◆ **Listing**:
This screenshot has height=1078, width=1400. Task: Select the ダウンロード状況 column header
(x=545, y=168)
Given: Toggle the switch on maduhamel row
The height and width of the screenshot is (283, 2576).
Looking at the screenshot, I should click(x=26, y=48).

* * *

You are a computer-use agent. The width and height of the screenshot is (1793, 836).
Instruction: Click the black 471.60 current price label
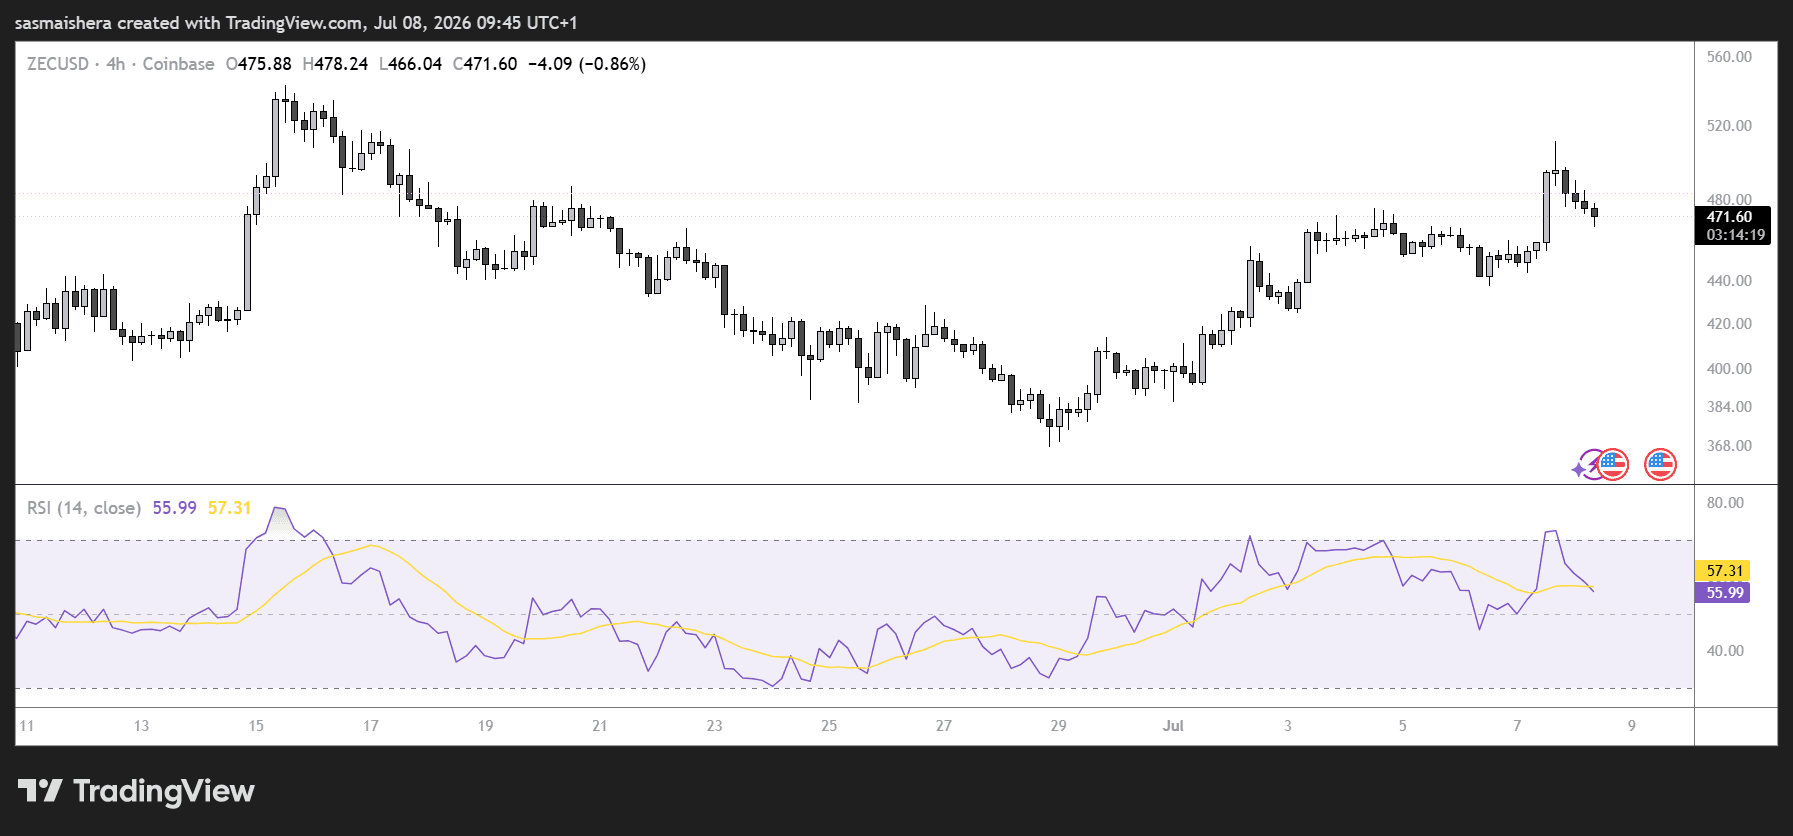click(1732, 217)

◆ **Task objective**: Starting at the line containing "Given: Toggle the switch on maduhamel row" and ending at the line containing "Looking at the", write out the data again with "switch" swapped for "checkbox" and nothing else changed. Give only those lines.

◆ **The answer**:
Given: Toggle the checkbox on maduhamel row
The height and width of the screenshot is (283, 2576).
Looking at the screenshot, I should click(x=26, y=48).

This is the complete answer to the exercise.